THE DATA:
┄┄┄┄┄┄┄┄┄┄┄┄┄┄┄┄┄┄┄┄

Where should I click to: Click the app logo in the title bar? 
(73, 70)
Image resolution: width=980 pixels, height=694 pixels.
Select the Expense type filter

┄┄┄┄┄┄┄┄┄┄┄┄┄┄┄┄┄┄┄┄

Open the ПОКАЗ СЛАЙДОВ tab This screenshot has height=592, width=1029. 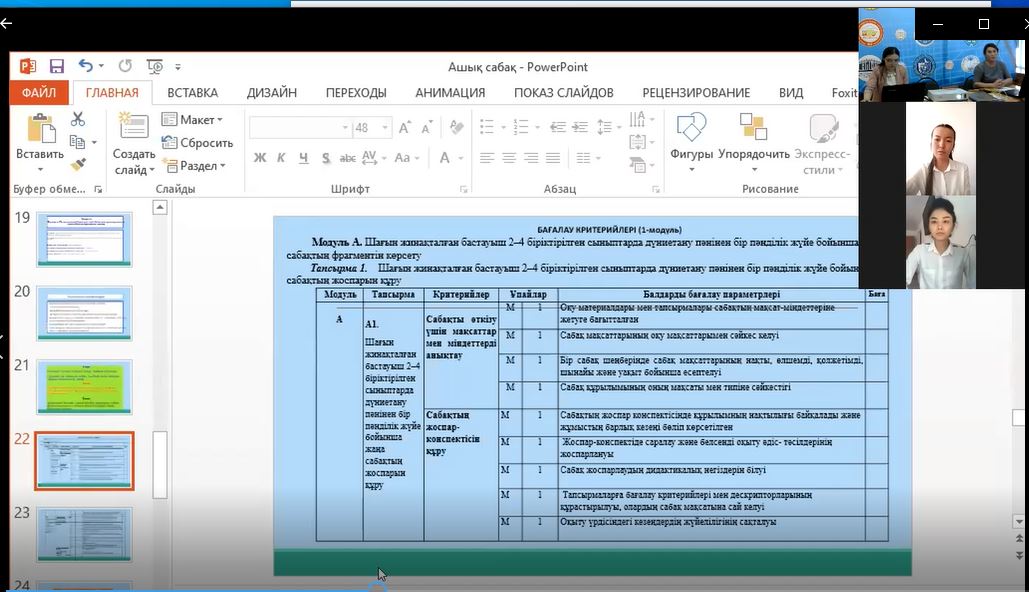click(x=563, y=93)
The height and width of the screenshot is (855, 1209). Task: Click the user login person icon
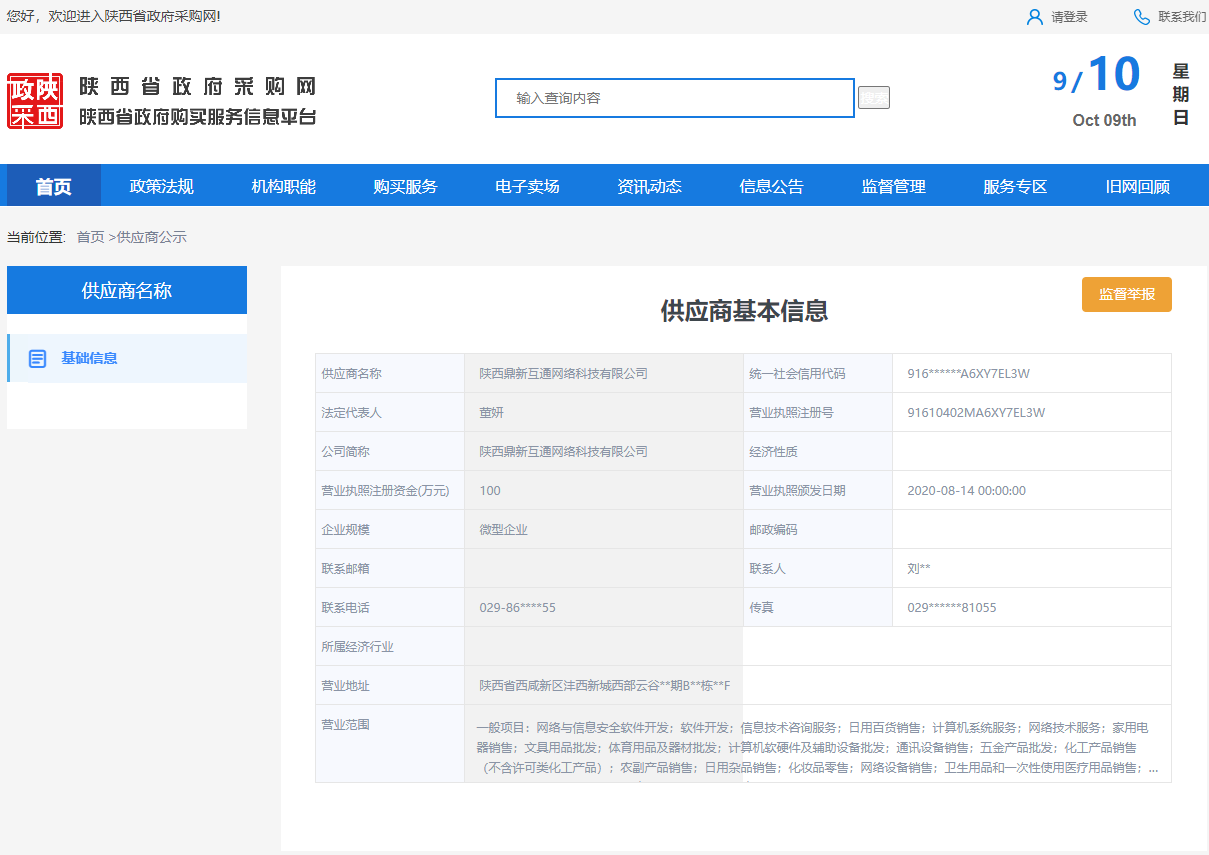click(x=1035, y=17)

┄┄┄┄┄┄┄┄┄┄┄┄┄┄┄┄┄┄┄┄

WORK TO COMPLETE: Transcribe the lines above between the line holding "Image resolution: width=980" and the line holding "Select the Expense type filter", inclusive, exactly as they stand and with nothing added.

RESPONSE TO THE EXERCISE:
Image resolution: width=980 pixels, height=694 pixels.
Select the Expense type filter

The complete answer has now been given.